Orune
E’ per me una forma, un nome che unisce una realtà molteplice, di animali e di pietre, nell’immobile ondulare delle greggi, del tempo.
Per andarci, oggi, e riportare al presente la sua realtà fantastica, prendo la strada nuova che non è ancora finita e che esce da Nuoro dopo la chiesetta di Grazia Deledda, sotto il monte Ortobene, fantastico di dirupi e di rocce, di declivi e di boschi mediterranei, dove si mescolano le essenze e i verdi dei pini, dei fichi d’india, degli ulivi. Salgo fino alla curva, in fondo alla valle, che dal ponte nuovo porta su monti dalla forma bizzarra, come se la terra si esprimesse in un’altra lingua, con misteriosi ideogrammi di pietra.

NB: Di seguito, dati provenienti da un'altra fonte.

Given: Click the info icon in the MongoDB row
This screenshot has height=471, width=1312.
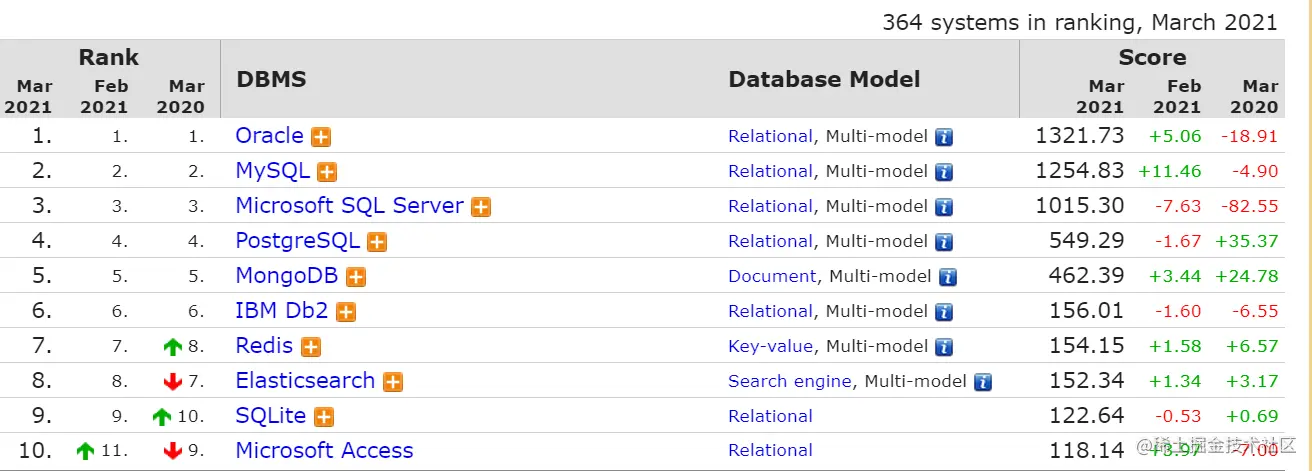Looking at the screenshot, I should 948,277.
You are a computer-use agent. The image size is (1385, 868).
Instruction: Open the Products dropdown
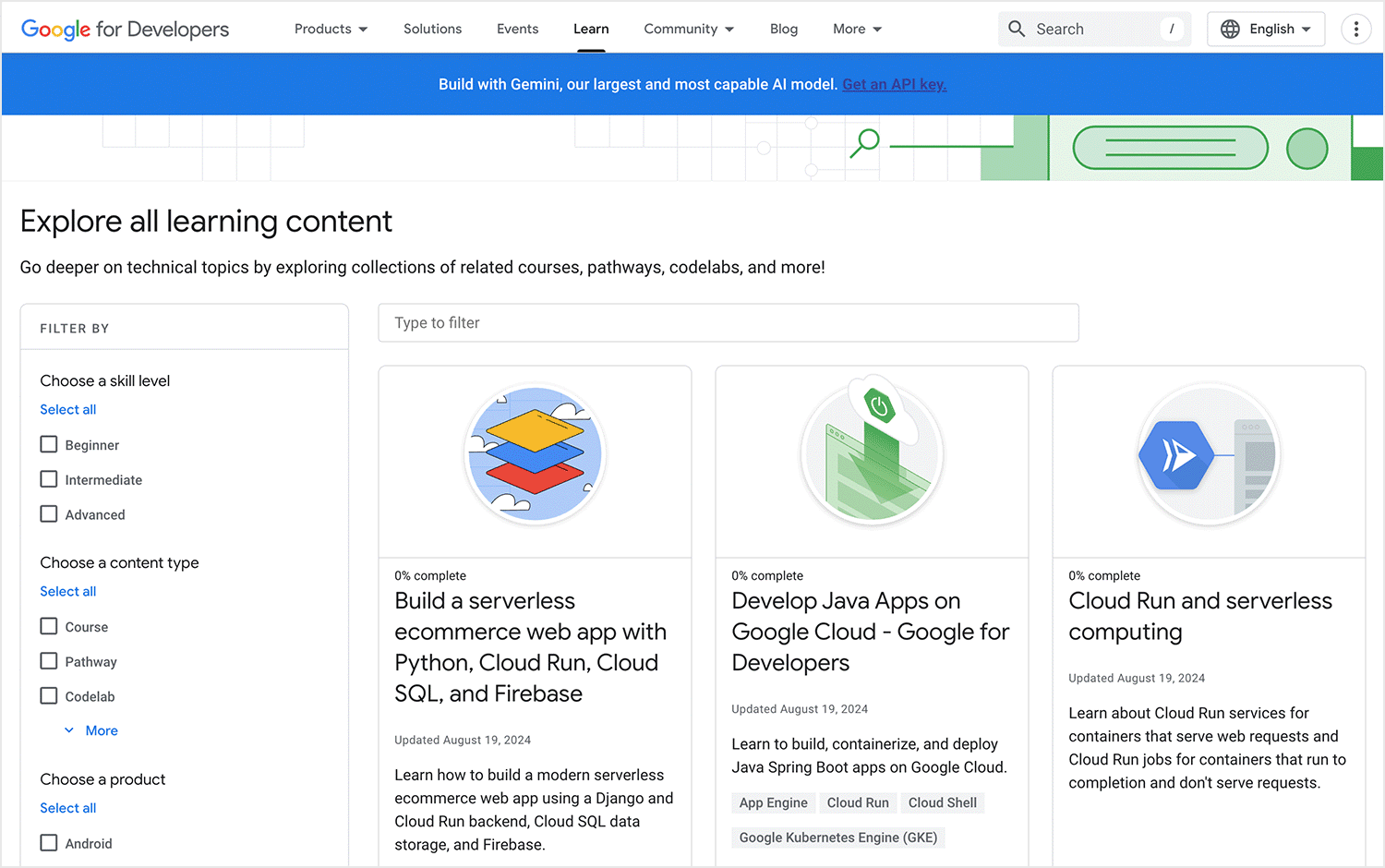pyautogui.click(x=331, y=29)
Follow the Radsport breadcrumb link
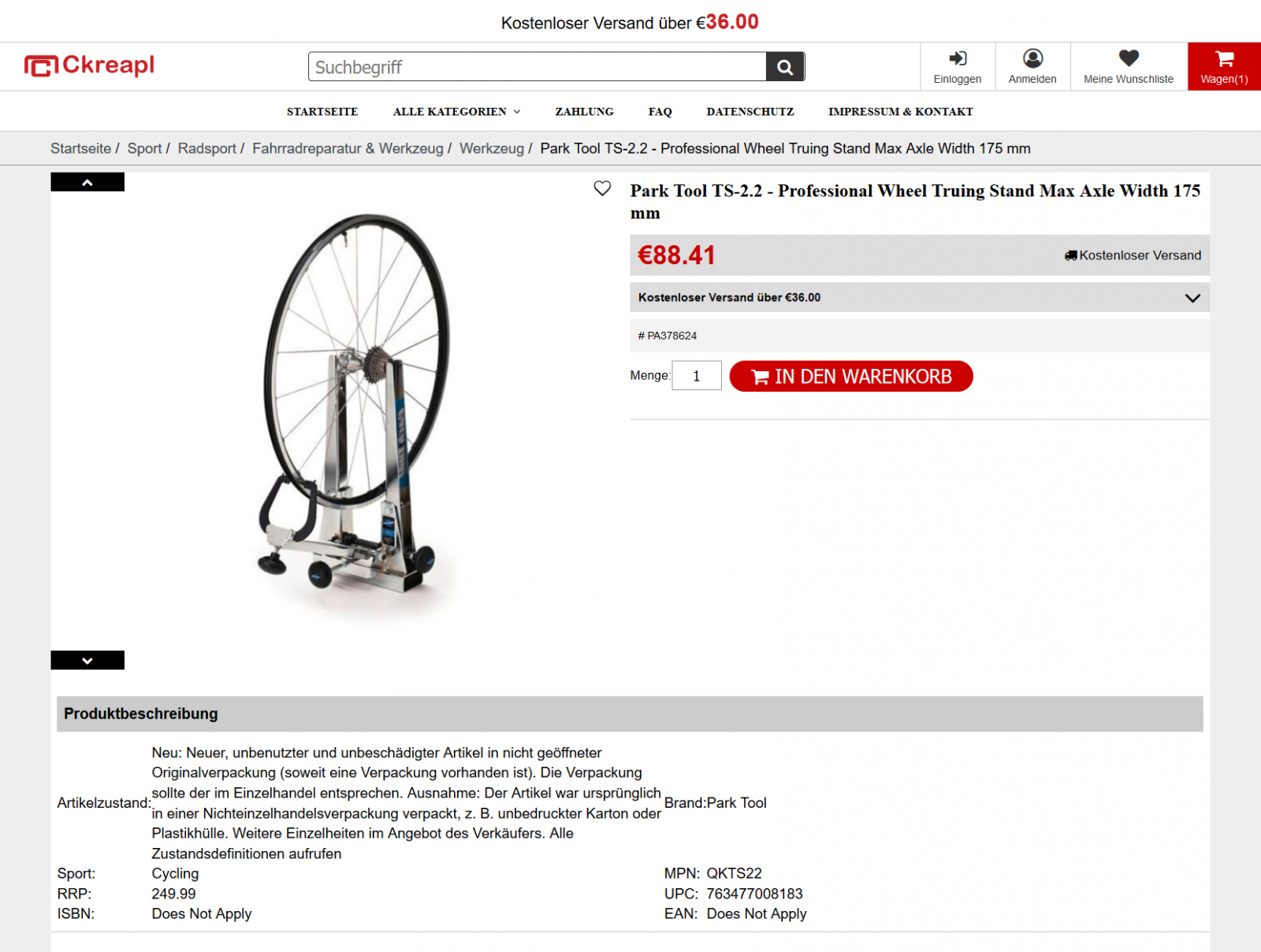The image size is (1261, 952). point(206,149)
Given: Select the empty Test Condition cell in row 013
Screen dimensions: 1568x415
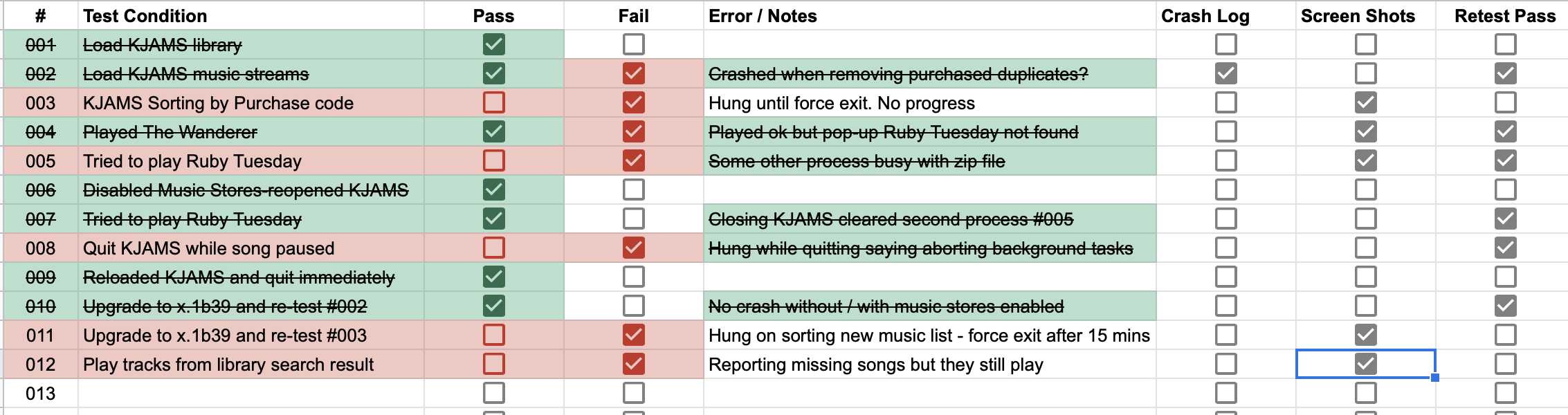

Sui declivi rocciosi, sui pascoli lontani appaiono boschi atti ai pastori. Su una cresta sopra si leva un nuraghe, gigantesca roccia accanto ad una strada, come un grande cilindro, o pilastro, o collo, o gambo in pietra su cui sovrasta una pietra a forma di ombrello, o di testa con becco sporgente: è la roccia Nunnalle, che forse era l’oca sacra, animale totemico dei pastori guerrieri; o che forse è un uomo trasformato in grossa pietra perché bestemmiava, o colto da un temporale mentre portava un fardello di legna.
Si sale sempre più in alto, verso un monticciuolo conico dagli antichi strati archeologici, dietro cui, a poco a poco, appare Orune, case senza finestre, come un solido complesso di facciate e di spigoli entro cui si entra dall’alto, per una strada in discesa, come in un paese della Lucania.